▶

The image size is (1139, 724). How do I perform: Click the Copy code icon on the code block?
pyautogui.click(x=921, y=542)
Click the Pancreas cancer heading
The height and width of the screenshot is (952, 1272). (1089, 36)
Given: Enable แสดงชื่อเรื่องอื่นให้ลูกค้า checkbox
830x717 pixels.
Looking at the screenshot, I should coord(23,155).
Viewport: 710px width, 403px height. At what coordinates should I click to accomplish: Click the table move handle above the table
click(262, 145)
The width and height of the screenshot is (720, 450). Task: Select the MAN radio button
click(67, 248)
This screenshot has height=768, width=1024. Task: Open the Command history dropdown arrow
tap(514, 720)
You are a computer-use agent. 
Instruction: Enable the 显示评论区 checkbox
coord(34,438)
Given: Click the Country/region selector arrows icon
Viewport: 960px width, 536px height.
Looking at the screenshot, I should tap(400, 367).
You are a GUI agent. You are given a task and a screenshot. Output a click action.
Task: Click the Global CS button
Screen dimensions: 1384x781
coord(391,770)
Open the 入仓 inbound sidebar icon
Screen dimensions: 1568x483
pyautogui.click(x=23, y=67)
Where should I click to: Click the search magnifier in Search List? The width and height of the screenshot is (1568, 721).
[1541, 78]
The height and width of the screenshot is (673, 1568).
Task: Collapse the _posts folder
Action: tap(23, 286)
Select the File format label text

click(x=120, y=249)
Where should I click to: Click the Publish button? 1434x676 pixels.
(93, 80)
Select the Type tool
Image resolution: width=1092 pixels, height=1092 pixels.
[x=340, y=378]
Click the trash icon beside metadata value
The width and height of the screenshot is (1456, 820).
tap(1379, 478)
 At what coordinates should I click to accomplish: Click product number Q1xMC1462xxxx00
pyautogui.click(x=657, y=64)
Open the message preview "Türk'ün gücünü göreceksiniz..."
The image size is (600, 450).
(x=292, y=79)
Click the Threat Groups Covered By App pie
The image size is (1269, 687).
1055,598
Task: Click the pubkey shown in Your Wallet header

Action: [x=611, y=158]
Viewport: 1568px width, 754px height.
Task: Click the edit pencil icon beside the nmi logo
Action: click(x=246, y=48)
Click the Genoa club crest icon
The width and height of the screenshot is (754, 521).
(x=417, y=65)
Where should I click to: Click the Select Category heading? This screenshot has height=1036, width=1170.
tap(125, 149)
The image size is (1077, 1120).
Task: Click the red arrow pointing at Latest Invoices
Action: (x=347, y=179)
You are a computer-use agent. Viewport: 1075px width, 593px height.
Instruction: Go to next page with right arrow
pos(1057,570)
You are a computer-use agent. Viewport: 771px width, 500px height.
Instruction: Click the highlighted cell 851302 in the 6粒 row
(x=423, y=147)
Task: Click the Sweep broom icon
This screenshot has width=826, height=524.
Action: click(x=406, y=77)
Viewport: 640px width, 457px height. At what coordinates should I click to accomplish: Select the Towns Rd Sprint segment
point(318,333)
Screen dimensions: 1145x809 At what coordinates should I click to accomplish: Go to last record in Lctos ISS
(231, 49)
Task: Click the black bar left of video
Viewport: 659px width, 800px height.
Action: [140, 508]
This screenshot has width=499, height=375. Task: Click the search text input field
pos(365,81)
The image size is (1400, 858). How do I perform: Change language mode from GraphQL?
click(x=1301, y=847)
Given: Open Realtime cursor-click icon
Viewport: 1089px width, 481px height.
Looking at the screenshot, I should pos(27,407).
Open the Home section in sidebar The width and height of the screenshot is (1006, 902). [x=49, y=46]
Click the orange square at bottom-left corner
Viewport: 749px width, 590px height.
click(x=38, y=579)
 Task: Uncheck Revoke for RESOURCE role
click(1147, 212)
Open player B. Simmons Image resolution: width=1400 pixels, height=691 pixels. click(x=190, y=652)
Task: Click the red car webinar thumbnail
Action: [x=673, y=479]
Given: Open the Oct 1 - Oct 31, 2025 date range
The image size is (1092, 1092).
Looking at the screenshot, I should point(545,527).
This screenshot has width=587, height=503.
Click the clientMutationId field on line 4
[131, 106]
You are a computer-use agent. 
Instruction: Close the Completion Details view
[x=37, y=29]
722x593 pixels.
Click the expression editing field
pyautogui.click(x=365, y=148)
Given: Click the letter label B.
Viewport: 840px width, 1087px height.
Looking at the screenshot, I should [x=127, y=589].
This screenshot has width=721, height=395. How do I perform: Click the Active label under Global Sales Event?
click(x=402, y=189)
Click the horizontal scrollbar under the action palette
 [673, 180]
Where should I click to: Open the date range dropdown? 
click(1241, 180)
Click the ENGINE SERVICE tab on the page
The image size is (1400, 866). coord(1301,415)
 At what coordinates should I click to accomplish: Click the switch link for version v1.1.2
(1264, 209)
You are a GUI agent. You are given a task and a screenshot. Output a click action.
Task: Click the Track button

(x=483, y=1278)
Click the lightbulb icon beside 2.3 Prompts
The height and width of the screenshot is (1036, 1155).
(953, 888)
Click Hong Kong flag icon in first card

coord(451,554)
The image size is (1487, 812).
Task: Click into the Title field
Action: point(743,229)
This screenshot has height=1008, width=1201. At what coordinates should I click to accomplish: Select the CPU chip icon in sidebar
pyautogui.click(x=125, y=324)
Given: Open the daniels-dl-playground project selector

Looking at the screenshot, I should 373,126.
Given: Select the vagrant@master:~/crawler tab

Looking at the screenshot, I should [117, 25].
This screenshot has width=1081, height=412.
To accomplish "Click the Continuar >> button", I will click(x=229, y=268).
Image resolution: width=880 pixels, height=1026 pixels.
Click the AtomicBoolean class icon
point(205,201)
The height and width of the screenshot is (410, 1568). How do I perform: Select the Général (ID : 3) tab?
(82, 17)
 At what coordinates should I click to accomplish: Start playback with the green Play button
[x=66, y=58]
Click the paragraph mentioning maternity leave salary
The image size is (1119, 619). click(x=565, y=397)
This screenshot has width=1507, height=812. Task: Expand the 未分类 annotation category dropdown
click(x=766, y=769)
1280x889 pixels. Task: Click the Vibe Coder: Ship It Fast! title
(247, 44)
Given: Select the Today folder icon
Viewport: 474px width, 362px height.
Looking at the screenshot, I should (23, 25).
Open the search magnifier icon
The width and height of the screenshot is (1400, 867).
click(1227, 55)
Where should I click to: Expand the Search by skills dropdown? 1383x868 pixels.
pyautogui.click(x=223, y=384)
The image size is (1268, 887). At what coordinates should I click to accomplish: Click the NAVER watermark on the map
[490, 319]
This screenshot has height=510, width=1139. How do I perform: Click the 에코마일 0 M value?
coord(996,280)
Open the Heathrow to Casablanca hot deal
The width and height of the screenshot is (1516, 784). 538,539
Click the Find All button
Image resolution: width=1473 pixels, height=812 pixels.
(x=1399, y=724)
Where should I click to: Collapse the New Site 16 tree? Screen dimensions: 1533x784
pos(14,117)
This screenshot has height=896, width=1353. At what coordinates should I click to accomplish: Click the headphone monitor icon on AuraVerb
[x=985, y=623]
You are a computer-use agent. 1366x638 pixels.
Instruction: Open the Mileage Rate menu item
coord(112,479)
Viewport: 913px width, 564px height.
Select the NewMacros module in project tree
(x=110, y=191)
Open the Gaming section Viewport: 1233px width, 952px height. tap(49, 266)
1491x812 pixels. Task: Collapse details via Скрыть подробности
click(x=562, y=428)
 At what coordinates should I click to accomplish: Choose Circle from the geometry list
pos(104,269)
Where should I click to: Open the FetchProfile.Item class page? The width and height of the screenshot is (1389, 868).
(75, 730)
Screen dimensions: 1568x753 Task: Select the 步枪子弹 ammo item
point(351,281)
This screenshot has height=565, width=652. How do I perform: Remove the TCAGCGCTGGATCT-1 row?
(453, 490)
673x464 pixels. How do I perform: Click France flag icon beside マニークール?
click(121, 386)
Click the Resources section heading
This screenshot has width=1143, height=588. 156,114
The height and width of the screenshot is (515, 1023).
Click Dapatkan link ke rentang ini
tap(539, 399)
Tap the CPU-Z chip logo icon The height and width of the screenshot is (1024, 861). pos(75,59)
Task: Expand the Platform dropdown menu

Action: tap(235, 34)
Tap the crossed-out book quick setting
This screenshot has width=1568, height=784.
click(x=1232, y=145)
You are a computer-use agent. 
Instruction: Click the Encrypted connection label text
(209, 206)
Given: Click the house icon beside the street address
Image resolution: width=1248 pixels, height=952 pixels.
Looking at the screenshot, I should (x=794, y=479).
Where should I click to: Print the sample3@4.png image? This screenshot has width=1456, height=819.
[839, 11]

◀

#### [COSA SI CHIEDE]
Raccogli, copiandole per intero, tutte le righe riportate sopra che contengono la stringa "selector". La corrispondenza distingue tra maiuscole e minuscole.

#### [RISULTATO QUI SOTTO]
Given: Click the Country/region selector arrows icon
Given: Open the daniels-dl-playground project selector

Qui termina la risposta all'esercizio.